片刻后,三道带着浓重泥沼腥气和疲惫的身影掀帘而入,正是陈龙、李啸和小顺。三人衣衫有多处被荆棘划破和腐蚀的痕迹,脸上、手上沾满黑泥,眼神中充满了血丝,但那股锐气与警惕却丝毫未减。
“情况如何?”尕玛婆婆直接问道,省去了所有寒暄。
陈龙先接过旁人递来的水囊猛灌了几口,抹去嘴角水渍,声音沙哑却条理清晰:“婆婆,漆柔姑娘,情况比我们预想的更糟,也更复杂。”

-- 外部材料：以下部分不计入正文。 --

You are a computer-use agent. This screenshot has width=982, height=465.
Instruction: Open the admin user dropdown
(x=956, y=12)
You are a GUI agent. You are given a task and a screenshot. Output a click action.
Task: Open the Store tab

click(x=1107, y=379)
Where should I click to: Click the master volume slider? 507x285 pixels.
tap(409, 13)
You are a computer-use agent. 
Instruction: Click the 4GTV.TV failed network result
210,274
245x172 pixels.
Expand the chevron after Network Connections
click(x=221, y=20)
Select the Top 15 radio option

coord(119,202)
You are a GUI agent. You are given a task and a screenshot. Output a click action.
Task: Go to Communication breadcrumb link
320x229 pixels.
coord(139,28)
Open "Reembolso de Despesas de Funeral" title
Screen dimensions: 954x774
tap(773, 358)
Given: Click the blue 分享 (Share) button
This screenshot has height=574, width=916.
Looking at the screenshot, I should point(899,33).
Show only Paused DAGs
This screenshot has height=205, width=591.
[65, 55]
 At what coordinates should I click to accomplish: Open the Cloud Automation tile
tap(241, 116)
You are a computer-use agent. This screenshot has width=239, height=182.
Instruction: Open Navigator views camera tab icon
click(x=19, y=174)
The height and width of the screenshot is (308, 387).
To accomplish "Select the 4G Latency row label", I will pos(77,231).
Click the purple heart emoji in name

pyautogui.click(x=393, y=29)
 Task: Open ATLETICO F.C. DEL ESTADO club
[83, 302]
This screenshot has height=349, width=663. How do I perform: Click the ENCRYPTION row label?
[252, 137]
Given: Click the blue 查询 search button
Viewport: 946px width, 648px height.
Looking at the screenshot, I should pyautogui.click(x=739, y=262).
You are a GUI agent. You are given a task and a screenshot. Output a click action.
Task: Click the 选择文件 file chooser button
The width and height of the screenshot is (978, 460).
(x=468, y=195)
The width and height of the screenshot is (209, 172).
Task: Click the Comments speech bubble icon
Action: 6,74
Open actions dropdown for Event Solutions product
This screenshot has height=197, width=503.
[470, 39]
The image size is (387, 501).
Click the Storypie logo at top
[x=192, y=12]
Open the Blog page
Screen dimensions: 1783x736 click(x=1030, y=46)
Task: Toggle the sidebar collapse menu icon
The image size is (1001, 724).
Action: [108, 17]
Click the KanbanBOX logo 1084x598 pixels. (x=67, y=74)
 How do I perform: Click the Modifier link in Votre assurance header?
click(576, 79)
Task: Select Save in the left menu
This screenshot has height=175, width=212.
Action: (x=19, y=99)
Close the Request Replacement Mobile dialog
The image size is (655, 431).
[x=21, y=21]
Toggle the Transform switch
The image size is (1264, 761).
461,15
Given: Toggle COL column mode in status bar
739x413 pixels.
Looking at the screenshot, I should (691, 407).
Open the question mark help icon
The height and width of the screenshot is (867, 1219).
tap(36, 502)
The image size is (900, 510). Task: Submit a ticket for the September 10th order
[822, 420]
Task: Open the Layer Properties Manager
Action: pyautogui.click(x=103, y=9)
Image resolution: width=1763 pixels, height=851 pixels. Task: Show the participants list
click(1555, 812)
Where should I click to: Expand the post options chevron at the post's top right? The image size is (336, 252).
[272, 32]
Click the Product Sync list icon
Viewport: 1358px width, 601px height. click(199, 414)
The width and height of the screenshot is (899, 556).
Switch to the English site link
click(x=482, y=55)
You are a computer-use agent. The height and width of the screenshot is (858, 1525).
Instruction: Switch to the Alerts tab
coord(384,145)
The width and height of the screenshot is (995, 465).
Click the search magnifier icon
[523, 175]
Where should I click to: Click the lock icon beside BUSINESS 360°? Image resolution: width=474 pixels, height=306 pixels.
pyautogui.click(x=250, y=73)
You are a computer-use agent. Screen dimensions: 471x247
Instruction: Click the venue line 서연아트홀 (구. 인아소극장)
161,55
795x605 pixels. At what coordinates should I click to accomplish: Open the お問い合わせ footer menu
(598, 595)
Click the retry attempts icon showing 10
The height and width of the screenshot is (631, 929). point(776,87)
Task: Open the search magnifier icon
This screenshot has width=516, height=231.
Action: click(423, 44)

他示意小顺守住厅口,防止隔墙有耳,然后快速将所见所闻道来:“万毒沼中心,黑苗已建起规模不小的祭坛,聚集人手不下百人,正在进行大规模的血祭仪式。魔气冲天,封印节点处的黑暗漩涡已初步成型,波动剧烈,确如漆柔姑娘所感,崩溃在即。”
他顿了顿,目光扫过众人,加重了语气:“最关键的是,我们确认了三皇子势力的直接介入。祭坛旁有数名潜渊卫打扮的死士,为首者实力不俗,他们并非旁观,而是参与了仪式,以某种血煞秘法助长了魔气侵蚀的速度!”
“果然是他们!”鲁承宗一拳砸在身旁的矮几上,震得茶碗乱跳,“这群阴魂不散的家伙,在京城搅风搅雨还不够,手都伸到苗疆来了!”
阿古拉副头人怒道:“这些中原的蠹虫,竟敢与邪魔为伍!难怪黑苗突然多了那么多精良兵器!”
漆柔秀眉微蹙:“三皇子此举,意在搅乱西南,使朝廷无暇他顾,方便其暗中积蓄力量,甚至……可能想借魔物之力,行险一搏。其心可诛!”
陈龙点头:“不仅如此,我们趁机发动了一次袭扰,虽未竟全功,但烧毁了部分祭品,制造了混乱,更重要的是,李啸确认击伤了那名潜渊卫头领,或多或少能拖延一点时间。但对方守卫森严,反应迅速,我们无法久留,只能迅速撤离。”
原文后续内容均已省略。